What the Republicans are doing is deliberately conflating the two issues. Rather than having a strict registration and a relatively lax voting ID requirement, they’re trying to change the rules to require ID at the time of voting that would be good enough to establish eligibility to vote. They won’t say so directly, but the big reason they’re doing so is to impose stricter real voting requirements than they’re allowed to have for registration under Motor Voter.
burnspbesq
@pseudonymous in nc:
Well, there’s your irreparable harm, and balance of hardship, for purposes of getting your TRO and preliminary injunction. Still gotta come up with something that looks like probable success on the merits. Outside North Carolna where there is a string of smoking-gun emails, and Texas where there was a shit-ton of data showing discriminatory impact under the prior, less restrictive statute, it’s not easy. The state of the law sucks. That’s why I’m an easy sell on pre-clearance for all.
JR in WV
Here in rural West Virginia we have voted in the same school house since 4 or 6 years after we moved here. The first election or two we voted in a closed school still being used.
The only requirement usually is to tell the poll workers your name and address, they look you up in a big book (more recently there was also a laptop in play, otherwise same process) and then you sign twice on paper/digital pad like at the store. The only time they asked for my voter’s registration card was in one recent election when they had readjusted precincts to equalize voter populations.
In the last election, for the first time that I recall, we had to wait, maybe the better part of an hour. There was a bottom seat of the bleachers in the gym where the voting was going on. New voters sat down on the near end of the bench, and voters at the head of the line got up from the far end of the bench, and everyone slid to their left a place or two.
So everyone was indoors, dry, seated, and could see the “line” progressing pretty well. Not like urban voting, is it? Wondering is any voting is still going on late in the evening…
This year, for the first time, I plan to vote a straight Demo ticket. This means you vote one time – Democratic, and all of the races go to the Demo candidate… Quicker, harder to Futx with my vote. In the primaries this won’t work, and they also throw the non-… what’s the word? non-partisan Board of Ed type votes at voters in the primary.
There are some third-party candidates, the green Mountain Party, some libertarians, but I’m just not going there. Dems will get my votes, all of them.
I agree that any voting region that requires any sort of ID needs to be required to make the required IDs free to get, and to only require one visit to a state office, with other requirements dealt with by mail or online.
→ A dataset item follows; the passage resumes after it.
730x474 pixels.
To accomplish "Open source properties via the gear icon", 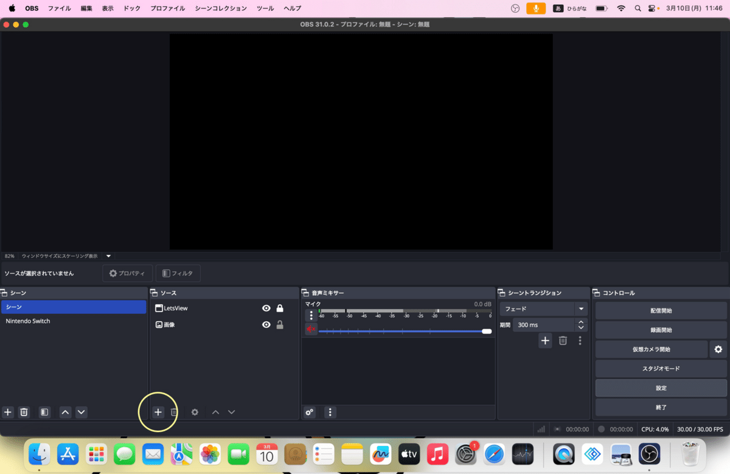I will (195, 412).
The Democratic party needs to do grass-roots work to provide assistance to anyone qualified to be a voter, all citizens not disqualified by serious felony, which list of violations needs to be identical across all states, territories, and tie District of Columbia. By this, I mean counseling, travel to the appropriate state offices, help with making sure that people have all the required BS to get an ID that satisfies the state requirements.
And States who change their ID requirements should be required by the judiciary to provide new required ID[2] to everyone who has ever had old ID[1] ever, in the past, regardless of address changes and sh1t like that.
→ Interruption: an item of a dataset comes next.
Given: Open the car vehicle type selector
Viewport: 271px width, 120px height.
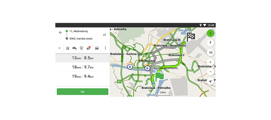Looking at the screenshot, I should pyautogui.click(x=97, y=48).
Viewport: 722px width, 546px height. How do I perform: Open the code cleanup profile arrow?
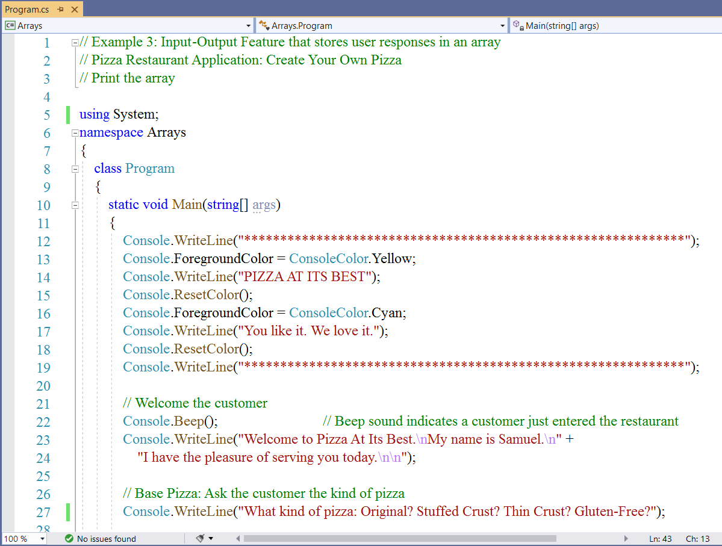[211, 539]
Tommy, when you were voting in DC, you weren’t voting in a state, and your votes were significantly less important the votes in any state. That may be because the Constitution requires different status for the District where the Federal government operates, or it may be because voters in DC are mostly not white-bread guys like you and me.
Kay
@Roger Moore:
I don’t really understand “forgetting” that, but okay. People. What’s the excuse for media people who were supposed to be covering this and CONTINUALLY claimed “voter fraud” every time anyone filled out a voter reg card with Mickey Mouse on it? They never once thought that thru? They never said “well, Mickey Mouse isn’t VOTING”.
And, worse, judges! It’s terrifying that judges bought this. They’re the most cynical people in the world. EVERYONE lies to them. They’re lied to constantly so they believe NOTHING without proof. Yet. They swallowed this ridiculous fairy tale. Why?
Uncle Cosmo
@tsquared2001: Same little village in northern MN, with a couple hundred Swedes & a dozen Norskies. The latter have their own Sons of Norway lodge but have never been able to raise enough money for a lodge hall, so every meeting (rotating amongst the members’ rec rooms) most of the time is spent trying to figure out how.
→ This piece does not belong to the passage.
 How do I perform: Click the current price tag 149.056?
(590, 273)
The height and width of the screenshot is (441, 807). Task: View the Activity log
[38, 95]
One meeting night Ole bursts in late, shouting, I have it! I have the solution! I know how we can raise the money to buy a hall! All we have to do is change the name of the organization!
How’s that supposed to get us the money? someone asks, and Ole replies,
It’s brilliant! We just change our name from Sons of Norway to Sons of Bitches, all the Swedes will want to join & we’ll have enough members to buy a hall!